Mon dernier voyage à Tunis, post printemps, m'a encore renforcé dans ma conviction que l'union du Grand Maghreb est encore loin et en même temps à notre portée. Mon rêve, c'est de ne plus être invité à "bavarder" autour du Grand Maghreb à conceptualiser, mais d'échanger sur le Maghreb que nous aurons épousé et expérimenté.
Pourquoi, ne devrions-nous pas changer les axes de notre boussole? La terre est ronde et nous pouvons décréter à notre tour que nous sommes le Nord et se donner les moyens de l'assumer. Nous devons regarder plus latéralement et au sud de notre continent ce qui se crée, ce qui se fait de nouveau, pour en être rapidement des acteurs complices et complémentaires pour un mieux-être pour tous.
Le chacun pour soi de nos pays du Grand Maghreb est un cadeau du ciel pour nos concurrents, notamment asiatiques. Il nous affaiblit devant nos partenaires naturels que sont les Européens.
L'anecdote que m'a racontée un de mes amis cadre dirigeant d'une multinationale implantée au Maroc lorsqu'il a eu le désagrément de se voir refuser le visa américain pour complément d'enquête est édifiante. Il m'a dit en substance: "Il vaux mieux être SDF européen ou américain que notable maghrébin riche".
Nos décideurs de tous bords, notamment les acteurs de la société civile doivent donner le ton, comprendre et faire savoir que donner de la consistance au projet du Grand Maghreb, l'inscrire en haut de leur agenda, est la solution pour faire émerger un ensemble socio-économique viable, capable de négocier, de dialoguer avec d'autres ensembles régionaux.
Si le monde est devenu un village, les ensembles régionaux sont devenus les plus petits dénominateurs. L'oublier est déraisonnable et nous rend vulnérables.
La Banque mondiale dans son langage diplomatique nous le rappelle à travers l'étude du coût du Non-Maghreb estimé au bas mot à 1,4 milliard d'euros par an! Dit autrement, ce que nous ne sommes pas capables de capter comme richesses pour nos populations d'autres le font à notre place. Haram!

• [Données fournies]
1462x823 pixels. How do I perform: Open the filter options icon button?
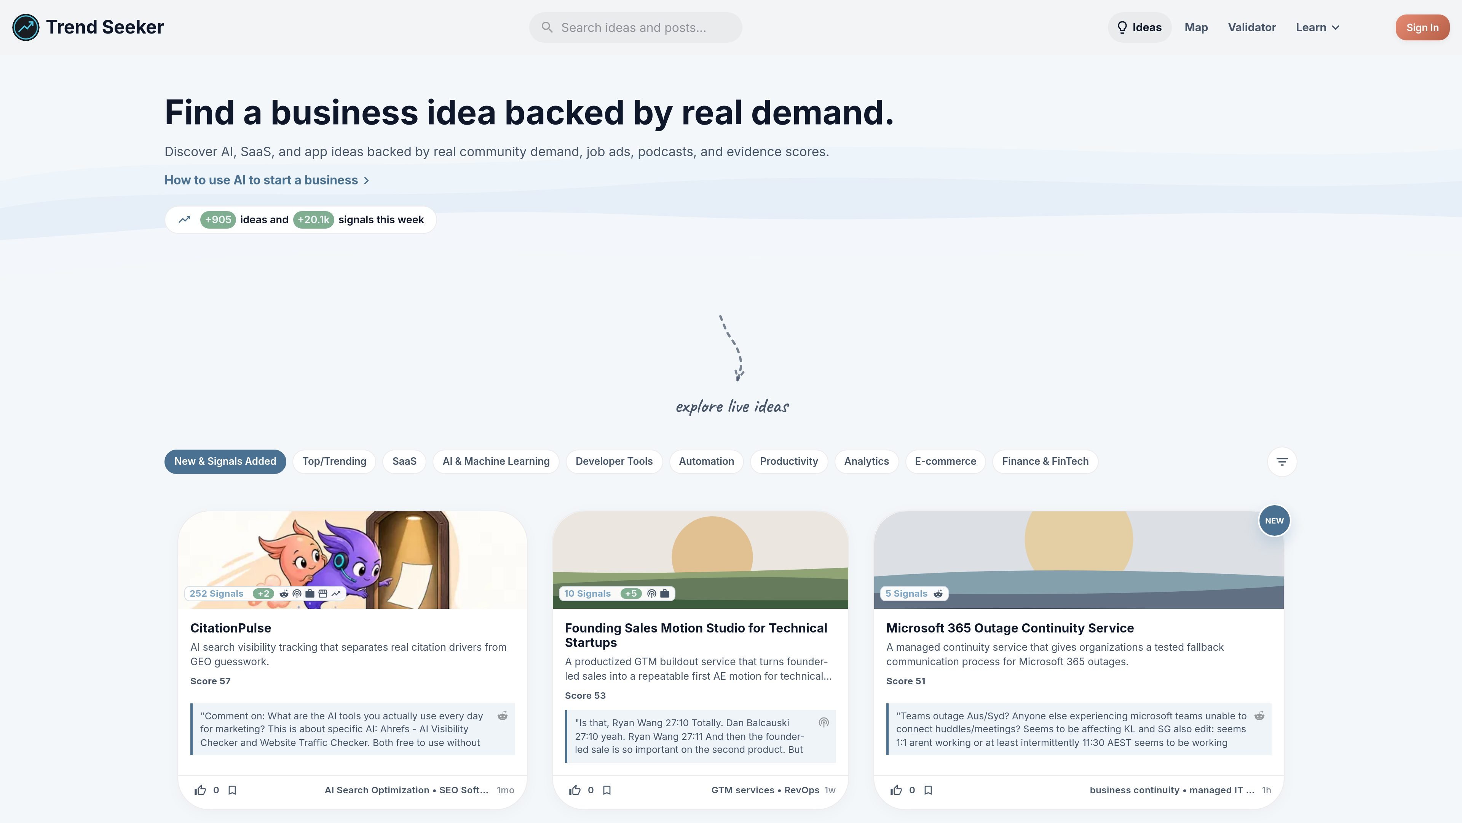(1282, 462)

• [Objectif du travail]
Poursuivez le texte sur l'union du Grand Maghreb en reprenant juste après sa dernière phrase.

• [Résultat obtenu]
Quelques pistes de réflexion pour faire de ce vœux pieux une réalité avant qu'on ait perdu toutes nos dents.
Nous devons travailler en amont, intégrer au niveau de l'Éducation nationale dès le primaire des modules sur la vie et les mœurs de nos concitoyens maghrébins.
Cela passe par l'organisation d'échanges réciproques. Des jeunes iraient dans les autres pays du Maghreb et seraient reçus dans des familles. Le concept "Vis ma vie" est un plus pour être maghrébin de l'intérieur.
En parallèle, nous pourrons également lancer la réflexion pour démarrer le programme Ibn Batouta, à l'instar du programme Européen d'Erasmus.
Être Afro Maghrébin est une chance pour nous que nous devons saisir. L'École peut être un levier extraordinaire pour démocratiser le Grand Maghreb dans la tête de nos enfants. Il n'y a qu'à voir leur relation avec Internet qu'ils côtoient depuis leur premiers pas.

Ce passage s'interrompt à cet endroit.